## Selected text

A lull. More swooning in the heat, this time with proper headgear. And then, it came. The pitch rose, hands beating on everything they could find as the peloton swarmed around the corner and into the straightaway to the end. One blur, one being. In advance, I had dutifully memorized the jersey numbers of the top three American riders, and Tyler and Lance were somewhere in the heart of that beast but there was no way I'd catch them solo. Just thirty seconds, a blast of wind and color. Karl's hat blew straight back off his head, it was so powerful. We caught a few snippets of riders on our camera phones, but mostly were stunned by the sheer velocity. Then it was done, and the crowd took over the barriers, tearing them down and we triumphantly walked the last 500 meters together, shoulder to shoulder with the Norwegians, French, Spanish, Dutch - you name it, they were all there. Someone had won the stage, but it didn't seem to matter much to anyone but the Norwegians. We elbowed our way through mass of bodies to try to see the awarding of the jerseys, but all we got were glimpses on huge screens and garbled messages from a loudspeaker. Fair enough, the real show was over.

## Dataset

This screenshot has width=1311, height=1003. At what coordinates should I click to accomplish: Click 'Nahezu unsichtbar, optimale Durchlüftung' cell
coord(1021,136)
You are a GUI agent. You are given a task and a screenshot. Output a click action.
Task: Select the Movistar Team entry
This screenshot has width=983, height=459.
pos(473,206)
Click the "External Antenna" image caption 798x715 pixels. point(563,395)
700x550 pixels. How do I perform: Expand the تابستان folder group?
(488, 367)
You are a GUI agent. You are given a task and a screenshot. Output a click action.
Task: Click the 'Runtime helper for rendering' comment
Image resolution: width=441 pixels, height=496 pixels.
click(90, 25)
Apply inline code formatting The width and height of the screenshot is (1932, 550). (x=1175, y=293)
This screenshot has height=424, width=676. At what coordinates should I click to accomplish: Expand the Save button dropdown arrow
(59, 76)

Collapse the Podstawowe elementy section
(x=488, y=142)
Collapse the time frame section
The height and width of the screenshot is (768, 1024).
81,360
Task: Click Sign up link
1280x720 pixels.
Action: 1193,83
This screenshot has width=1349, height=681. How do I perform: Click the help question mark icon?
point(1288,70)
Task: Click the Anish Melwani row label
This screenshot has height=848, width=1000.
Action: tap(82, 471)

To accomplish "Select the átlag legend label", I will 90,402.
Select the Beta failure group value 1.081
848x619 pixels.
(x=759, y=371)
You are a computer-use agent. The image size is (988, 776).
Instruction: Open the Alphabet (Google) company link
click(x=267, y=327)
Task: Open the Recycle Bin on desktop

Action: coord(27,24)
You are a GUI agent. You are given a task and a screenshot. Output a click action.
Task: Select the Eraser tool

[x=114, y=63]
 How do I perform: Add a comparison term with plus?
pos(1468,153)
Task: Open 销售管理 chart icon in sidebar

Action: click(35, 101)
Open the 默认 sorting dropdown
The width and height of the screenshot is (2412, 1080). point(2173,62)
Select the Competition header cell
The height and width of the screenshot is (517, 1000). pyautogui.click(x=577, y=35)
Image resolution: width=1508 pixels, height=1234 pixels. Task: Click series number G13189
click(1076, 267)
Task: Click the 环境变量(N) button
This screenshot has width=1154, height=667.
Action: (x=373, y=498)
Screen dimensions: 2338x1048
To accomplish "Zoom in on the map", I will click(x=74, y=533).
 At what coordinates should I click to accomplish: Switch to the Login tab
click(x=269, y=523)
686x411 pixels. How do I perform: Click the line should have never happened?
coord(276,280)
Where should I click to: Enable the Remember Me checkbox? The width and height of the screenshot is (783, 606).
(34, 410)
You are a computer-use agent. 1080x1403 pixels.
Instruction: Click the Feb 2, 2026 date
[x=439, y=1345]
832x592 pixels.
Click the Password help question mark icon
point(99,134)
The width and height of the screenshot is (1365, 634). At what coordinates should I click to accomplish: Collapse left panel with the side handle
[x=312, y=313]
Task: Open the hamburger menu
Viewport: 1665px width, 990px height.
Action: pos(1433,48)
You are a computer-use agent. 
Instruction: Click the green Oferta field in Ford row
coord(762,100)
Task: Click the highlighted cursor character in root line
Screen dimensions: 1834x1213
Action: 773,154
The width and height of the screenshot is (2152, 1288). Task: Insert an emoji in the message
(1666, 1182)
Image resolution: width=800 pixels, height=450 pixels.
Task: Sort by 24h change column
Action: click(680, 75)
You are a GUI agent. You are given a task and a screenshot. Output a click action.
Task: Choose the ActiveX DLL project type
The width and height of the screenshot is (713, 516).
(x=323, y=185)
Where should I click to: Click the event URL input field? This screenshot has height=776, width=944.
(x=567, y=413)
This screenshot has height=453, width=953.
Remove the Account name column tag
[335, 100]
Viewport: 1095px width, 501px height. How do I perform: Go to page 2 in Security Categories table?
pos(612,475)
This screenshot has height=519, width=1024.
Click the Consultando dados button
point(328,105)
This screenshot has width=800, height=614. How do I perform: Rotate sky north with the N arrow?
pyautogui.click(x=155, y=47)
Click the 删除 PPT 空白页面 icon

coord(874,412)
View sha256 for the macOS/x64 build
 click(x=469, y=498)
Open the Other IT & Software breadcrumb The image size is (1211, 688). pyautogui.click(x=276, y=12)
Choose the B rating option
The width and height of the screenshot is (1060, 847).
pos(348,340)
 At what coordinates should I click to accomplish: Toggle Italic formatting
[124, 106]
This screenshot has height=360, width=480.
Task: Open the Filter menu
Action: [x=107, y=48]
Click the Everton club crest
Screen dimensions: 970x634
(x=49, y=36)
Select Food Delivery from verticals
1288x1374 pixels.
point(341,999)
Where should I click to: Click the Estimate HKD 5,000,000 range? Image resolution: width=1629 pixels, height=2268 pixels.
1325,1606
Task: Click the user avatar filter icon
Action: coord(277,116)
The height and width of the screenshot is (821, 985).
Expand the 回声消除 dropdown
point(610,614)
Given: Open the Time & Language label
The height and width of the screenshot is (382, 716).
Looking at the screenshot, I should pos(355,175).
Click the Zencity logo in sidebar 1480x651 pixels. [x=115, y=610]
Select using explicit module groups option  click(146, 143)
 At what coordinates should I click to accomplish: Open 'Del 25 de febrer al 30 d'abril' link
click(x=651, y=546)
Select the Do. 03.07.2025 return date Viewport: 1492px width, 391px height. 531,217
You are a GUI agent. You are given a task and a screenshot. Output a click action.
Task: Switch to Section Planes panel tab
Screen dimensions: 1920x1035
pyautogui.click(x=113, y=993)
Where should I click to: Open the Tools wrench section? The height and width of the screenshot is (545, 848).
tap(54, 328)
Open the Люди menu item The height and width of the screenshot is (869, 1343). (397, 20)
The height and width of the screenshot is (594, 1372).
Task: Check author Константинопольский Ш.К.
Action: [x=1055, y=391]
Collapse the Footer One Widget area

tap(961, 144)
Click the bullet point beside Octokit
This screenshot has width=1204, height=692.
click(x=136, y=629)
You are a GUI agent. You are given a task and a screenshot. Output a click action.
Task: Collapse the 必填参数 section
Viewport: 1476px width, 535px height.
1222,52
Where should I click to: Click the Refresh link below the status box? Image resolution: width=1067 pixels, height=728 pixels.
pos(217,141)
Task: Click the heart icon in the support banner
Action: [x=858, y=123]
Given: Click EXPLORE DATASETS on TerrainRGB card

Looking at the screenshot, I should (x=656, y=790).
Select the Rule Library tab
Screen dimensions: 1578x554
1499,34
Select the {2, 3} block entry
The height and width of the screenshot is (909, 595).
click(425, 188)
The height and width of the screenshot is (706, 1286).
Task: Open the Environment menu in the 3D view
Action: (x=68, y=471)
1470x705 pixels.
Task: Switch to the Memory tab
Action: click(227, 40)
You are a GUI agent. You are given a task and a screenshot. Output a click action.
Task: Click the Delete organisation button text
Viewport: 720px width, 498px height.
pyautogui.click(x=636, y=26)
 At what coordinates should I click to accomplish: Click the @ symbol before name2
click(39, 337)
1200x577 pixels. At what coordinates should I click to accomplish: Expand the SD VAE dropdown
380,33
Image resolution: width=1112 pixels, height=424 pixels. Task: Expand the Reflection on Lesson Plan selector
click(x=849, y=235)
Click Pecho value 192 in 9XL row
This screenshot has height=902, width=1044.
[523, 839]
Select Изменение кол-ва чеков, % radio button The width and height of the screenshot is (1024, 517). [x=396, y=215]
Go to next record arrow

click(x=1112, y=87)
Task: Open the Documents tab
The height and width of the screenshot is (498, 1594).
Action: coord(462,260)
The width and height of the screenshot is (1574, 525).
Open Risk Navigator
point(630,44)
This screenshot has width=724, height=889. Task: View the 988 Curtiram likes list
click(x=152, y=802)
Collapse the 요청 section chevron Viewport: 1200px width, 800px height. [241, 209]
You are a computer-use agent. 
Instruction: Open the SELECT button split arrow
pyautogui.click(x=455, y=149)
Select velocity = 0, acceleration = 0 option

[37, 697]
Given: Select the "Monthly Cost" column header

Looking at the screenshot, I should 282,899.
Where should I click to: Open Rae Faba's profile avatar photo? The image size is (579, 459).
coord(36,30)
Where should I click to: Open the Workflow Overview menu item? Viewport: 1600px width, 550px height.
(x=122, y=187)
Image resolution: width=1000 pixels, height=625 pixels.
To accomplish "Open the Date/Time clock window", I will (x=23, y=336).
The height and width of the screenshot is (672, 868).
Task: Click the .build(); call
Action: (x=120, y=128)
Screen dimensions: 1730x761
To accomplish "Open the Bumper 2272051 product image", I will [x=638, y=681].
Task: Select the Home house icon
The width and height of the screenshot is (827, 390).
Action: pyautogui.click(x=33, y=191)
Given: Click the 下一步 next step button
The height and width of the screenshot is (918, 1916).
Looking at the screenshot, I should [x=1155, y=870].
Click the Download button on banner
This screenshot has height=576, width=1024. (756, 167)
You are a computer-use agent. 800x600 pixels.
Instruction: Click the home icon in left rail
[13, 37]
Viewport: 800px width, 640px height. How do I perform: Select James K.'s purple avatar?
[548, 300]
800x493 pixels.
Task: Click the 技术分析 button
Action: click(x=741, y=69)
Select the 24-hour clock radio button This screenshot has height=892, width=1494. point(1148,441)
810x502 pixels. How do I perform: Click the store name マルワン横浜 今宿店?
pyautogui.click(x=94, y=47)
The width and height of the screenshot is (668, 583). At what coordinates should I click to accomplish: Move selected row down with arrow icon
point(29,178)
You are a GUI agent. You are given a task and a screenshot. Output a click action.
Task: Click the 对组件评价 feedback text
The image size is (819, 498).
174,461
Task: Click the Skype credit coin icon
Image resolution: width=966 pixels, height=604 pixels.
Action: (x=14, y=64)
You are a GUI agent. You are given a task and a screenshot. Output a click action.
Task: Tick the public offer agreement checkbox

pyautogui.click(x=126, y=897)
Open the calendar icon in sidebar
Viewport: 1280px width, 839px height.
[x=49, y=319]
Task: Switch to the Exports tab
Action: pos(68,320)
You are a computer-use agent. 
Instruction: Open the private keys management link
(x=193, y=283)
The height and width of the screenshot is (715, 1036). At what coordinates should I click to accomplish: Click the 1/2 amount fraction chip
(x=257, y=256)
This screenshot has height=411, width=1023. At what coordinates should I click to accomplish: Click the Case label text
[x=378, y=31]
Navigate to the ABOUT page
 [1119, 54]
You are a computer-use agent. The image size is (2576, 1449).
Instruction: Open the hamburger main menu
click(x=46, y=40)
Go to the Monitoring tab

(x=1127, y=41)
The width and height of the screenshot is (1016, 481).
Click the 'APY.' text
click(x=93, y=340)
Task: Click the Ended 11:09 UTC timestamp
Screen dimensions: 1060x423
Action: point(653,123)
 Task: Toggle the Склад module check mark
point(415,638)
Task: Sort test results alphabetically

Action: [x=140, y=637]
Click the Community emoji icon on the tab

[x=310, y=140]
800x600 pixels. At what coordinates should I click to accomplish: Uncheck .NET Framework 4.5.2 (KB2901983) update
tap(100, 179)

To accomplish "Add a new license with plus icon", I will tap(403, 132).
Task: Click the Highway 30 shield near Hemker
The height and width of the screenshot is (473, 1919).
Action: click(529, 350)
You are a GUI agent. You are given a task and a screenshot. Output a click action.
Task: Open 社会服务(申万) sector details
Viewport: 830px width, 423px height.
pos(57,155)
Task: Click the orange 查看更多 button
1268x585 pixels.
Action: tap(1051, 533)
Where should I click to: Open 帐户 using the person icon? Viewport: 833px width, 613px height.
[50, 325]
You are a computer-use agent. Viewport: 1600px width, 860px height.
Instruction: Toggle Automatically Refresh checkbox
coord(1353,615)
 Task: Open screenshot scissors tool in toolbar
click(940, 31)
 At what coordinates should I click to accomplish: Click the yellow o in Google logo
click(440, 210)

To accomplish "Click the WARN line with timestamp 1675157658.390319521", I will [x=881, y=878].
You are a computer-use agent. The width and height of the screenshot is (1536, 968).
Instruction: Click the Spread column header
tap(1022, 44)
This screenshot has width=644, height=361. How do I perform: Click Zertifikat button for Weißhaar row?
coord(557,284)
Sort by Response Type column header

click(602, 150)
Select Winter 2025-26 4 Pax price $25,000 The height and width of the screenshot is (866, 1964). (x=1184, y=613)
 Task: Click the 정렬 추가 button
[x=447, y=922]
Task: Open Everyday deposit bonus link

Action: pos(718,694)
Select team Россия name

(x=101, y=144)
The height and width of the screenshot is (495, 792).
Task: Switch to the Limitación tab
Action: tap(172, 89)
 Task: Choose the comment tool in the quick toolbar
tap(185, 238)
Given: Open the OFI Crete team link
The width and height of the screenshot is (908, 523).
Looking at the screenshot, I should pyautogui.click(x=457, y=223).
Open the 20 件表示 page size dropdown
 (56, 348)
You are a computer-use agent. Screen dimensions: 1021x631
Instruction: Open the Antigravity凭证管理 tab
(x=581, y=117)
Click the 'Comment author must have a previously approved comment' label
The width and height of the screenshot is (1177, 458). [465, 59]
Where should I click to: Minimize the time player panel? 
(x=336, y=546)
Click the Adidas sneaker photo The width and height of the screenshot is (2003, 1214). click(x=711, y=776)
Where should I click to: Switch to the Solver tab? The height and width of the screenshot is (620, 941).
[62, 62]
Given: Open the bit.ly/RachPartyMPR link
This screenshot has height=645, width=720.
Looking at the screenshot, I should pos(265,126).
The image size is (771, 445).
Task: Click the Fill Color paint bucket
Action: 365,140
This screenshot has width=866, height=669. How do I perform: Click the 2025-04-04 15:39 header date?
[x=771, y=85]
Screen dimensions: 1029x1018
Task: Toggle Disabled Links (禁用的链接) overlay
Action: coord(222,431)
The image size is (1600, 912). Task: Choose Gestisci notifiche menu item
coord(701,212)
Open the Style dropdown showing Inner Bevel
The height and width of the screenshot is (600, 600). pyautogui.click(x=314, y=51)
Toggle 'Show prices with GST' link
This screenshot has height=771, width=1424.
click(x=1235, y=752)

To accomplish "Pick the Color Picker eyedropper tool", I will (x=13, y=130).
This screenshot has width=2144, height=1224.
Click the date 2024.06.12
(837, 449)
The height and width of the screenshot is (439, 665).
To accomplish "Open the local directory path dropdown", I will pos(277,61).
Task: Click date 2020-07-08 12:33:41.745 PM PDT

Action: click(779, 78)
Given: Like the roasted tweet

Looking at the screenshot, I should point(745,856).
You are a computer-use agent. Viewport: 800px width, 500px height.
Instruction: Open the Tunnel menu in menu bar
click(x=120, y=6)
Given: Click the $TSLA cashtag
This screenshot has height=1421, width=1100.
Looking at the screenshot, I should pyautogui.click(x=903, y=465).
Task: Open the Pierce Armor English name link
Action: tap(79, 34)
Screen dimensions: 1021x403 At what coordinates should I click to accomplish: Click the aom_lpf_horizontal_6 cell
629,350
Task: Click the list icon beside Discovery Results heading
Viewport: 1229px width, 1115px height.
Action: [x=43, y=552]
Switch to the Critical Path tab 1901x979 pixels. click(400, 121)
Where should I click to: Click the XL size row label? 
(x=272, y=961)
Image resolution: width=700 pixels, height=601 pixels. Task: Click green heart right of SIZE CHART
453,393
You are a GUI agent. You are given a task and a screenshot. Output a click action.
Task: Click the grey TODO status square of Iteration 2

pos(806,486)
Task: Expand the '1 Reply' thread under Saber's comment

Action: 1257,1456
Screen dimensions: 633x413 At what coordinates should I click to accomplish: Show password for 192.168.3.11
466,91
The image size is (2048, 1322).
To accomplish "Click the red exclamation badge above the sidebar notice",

## Instructions for the task
Please say whether each statement agrees with the race passage, answering yes or no and quoting the deciding words.
1. The narrator managed to pick out Tyler and Lance as the peloton went by.
2. Karl's hat was blown off his head.
3. The narrator had a clear view of the awarding of the jerseys.
The rows are separate material, unrelated to the race passage.

## Answer area
1. No: "there was no way I'd catch them solo."
2. Yes: "Karl's hat blew straight back off his head"
3. No: "all we got were glimpses on huge screens and garbled messages from a loudspeaker."